_Given problem:_ Write out every line of the items below as a JSON list of strings, one string per line, and leave out the blank lines.

_Provided records:_
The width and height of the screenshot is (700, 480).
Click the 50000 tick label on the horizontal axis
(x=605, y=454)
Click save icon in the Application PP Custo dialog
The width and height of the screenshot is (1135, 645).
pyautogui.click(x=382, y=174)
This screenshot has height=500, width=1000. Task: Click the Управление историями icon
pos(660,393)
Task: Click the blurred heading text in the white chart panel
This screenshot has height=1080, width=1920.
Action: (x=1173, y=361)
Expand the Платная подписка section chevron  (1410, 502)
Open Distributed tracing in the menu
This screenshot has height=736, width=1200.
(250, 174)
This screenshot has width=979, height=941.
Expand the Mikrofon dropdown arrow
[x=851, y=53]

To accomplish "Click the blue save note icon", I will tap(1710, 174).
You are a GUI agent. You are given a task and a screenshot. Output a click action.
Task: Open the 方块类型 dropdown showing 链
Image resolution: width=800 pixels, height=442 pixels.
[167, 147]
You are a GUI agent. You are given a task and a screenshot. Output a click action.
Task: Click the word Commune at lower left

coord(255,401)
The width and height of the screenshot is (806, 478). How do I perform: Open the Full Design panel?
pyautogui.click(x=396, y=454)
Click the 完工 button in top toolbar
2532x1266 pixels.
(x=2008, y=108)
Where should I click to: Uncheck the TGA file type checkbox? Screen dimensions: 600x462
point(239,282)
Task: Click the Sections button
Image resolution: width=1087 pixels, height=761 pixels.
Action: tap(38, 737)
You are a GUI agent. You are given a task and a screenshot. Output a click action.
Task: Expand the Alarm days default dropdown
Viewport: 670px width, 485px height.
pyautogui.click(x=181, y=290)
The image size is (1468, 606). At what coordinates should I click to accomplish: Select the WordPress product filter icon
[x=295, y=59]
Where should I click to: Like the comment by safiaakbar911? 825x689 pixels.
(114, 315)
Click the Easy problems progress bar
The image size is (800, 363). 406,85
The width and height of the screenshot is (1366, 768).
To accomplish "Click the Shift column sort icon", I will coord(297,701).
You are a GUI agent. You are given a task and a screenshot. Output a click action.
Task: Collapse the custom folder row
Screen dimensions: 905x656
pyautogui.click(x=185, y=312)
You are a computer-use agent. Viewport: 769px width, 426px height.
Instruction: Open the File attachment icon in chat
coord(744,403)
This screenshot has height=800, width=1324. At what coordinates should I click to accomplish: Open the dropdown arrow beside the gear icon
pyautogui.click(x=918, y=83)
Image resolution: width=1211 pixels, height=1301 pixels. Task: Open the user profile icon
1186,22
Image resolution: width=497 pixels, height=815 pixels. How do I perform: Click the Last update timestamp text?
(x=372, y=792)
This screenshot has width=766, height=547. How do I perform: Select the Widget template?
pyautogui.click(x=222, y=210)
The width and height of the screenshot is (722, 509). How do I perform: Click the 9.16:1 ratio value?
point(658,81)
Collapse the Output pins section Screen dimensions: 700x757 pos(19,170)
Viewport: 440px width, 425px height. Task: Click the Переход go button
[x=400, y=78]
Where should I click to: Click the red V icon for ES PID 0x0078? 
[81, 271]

_Task result:_
[
  "The width and height of the screenshot is (700, 480).",
  "Click the 50000 tick label on the horizontal axis",
  "(x=605, y=454)",
  "Click save icon in the Application PP Custo dialog",
  "The width and height of the screenshot is (1135, 645).",
  "pyautogui.click(x=382, y=174)",
  "This screenshot has height=500, width=1000. Task: Click the Управление историями icon",
  "pos(660,393)",
  "Task: Click the blurred heading text in the white chart panel",
  "This screenshot has height=1080, width=1920.",
  "Action: (x=1173, y=361)",
  "Expand the Платная подписка section chevron  (1410, 502)",
  "Open Distributed tracing in the menu",
  "This screenshot has height=736, width=1200.",
  "(250, 174)",
  "This screenshot has width=979, height=941.",
  "Expand the Mikrofon dropdown arrow",
  "[x=851, y=53]",
  "To accomplish \"Click the blue save note icon\", I will tap(1710, 174).",
  "You are a GUI agent. You are given a task and a screenshot. Output a click action.",
  "Task: Open the 方块类型 dropdown showing 链",
  "Image resolution: width=800 pixels, height=442 pixels.",
  "[167, 147]",
  "You are a GUI agent. You are given a task and a screenshot. Output a click action.",
  "Task: Click the word Commune at lower left",
  "coord(255,401)",
  "The width and height of the screenshot is (806, 478). How do I perform: Open the Full Design panel?",
  "pyautogui.click(x=396, y=454)",
  "Click the 完工 button in top toolbar",
  "2532x1266 pixels.",
  "(x=2008, y=108)",
  "Where should I click to: Uncheck the TGA file type checkbox? Screen dimensions: 600x462",
  "point(239,282)",
  "Task: Click the Sections button",
  "Image resolution: width=1087 pixels, height=761 pixels.",
  "Action: tap(38, 737)",
  "You are a GUI agent. You are given a task and a screenshot. Output a click action.",
  "Task: Expand the Alarm days default dropdown",
  "Viewport: 670px width, 485px height.",
  "pyautogui.click(x=181, y=290)",
  "The image size is (1468, 606). At what coordinates should I click to accomplish: Select the WordPress product filter icon",
  "[x=295, y=59]",
  "Where should I click to: Like the comment by safiaakbar911? 825x689 pixels.",
  "(114, 315)",
  "Click the Easy problems progress bar",
  "The image size is (800, 363). 406,85",
  "The width and height of the screenshot is (1366, 768).",
  "To accomplish \"Click the Shift column sort icon\", I will coord(297,701).",
  "You are a GUI agent. You are given a task and a screenshot. Output a click action.",
  "Task: Collapse the custom folder row",
  "Screen dimensions: 905x656",
  "pyautogui.click(x=185, y=312)",
  "You are a computer-use agent. Viewport: 769px width, 426px height.",
  "Instruction: Open the File attachment icon in chat",
  "coord(744,403)",
  "This screenshot has height=800, width=1324. At what coordinates should I click to accomplish: Open the dropdown arrow beside the gear icon",
  "pyautogui.click(x=918, y=83)",
  "Image resolution: width=1211 pixels, height=1301 pixels. Task: Open the user profile icon",
  "1186,22",
  "Image resolution: width=497 pixels, height=815 pixels. How do I perform: Click the Last update timestamp text?",
  "(x=372, y=792)",
  "This screenshot has width=766, height=547. How do I perform: Select the Widget template?",
  "pyautogui.click(x=222, y=210)",
  "The width and height of the screenshot is (722, 509). How do I perform: Click the 9.16:1 ratio value?",
  "point(658,81)",
  "Collapse the Output pins section Screen dimensions: 700x757 pos(19,170)",
  "Viewport: 440px width, 425px height. Task: Click the Переход go button",
  "[x=400, y=78]",
  "Where should I click to: Click the red V icon for ES PID 0x0078? ",
  "[81, 271]"
]